Unfortunately, right now the performance in direct mode is somewhat poor, at least in the demos and games that I've tried.

Extended mode performs much better. If I understand it correctly, extended mode uses the Rift as your desktop, essentially (with all kinds of caveats/combinations, depending on how you configure it for that particular app). I can't comment on this myself, because I haven't used it yet, due to all the machinations necessary to get it to work. Almost every game has a different set of instructions, and it's a bit time-consuming to get it working.

I don't have that time--for now--so I haven't fiddled with it yet.

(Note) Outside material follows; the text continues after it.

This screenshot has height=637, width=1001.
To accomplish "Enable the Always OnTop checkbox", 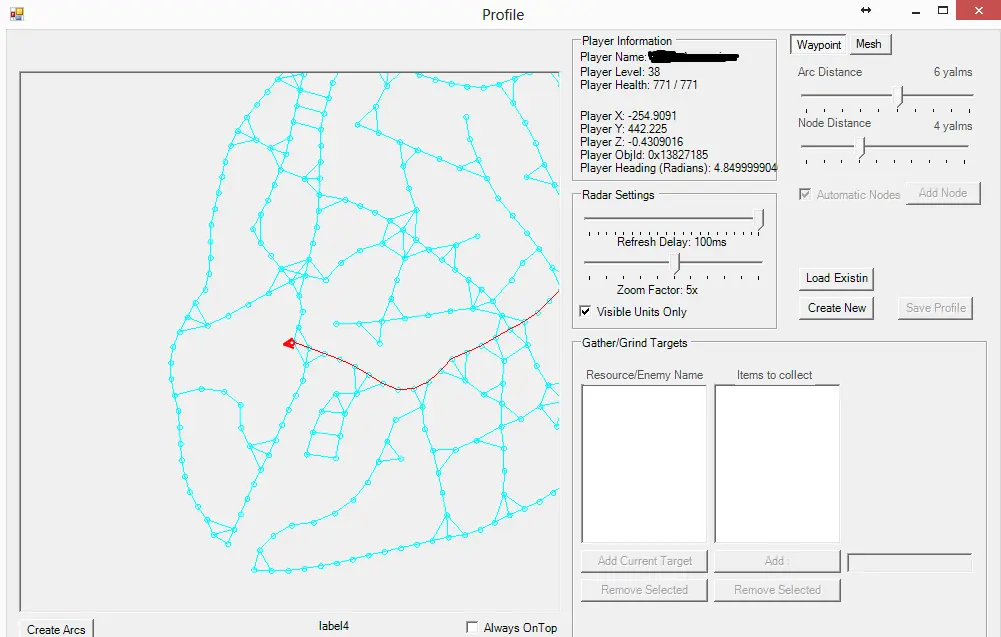I will pos(472,627).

This is an awkward situation for developers. They will get much better performance if they support extended mode, but in the final commercial version of the product, extended mode will be supported as a last resort only. So it makes more sense to support direct mode, but the performance is not good enough to make that feasible for most programs. The commercial version of the product will have to solve this issue for the headset to have any chance of success.

Do I think it can be solved? Yes. If you look at where the headset is right now, and how much it improves with each hardware iteration, I absolutely believe that it will be solved.

In goofy news, I did order a very basic set of prescription glasses with much smaller lenses, specifically to use with the Rift. I've certainly done crazier things than that when it comes to gaming.

I'm not even sure that would make the top 10.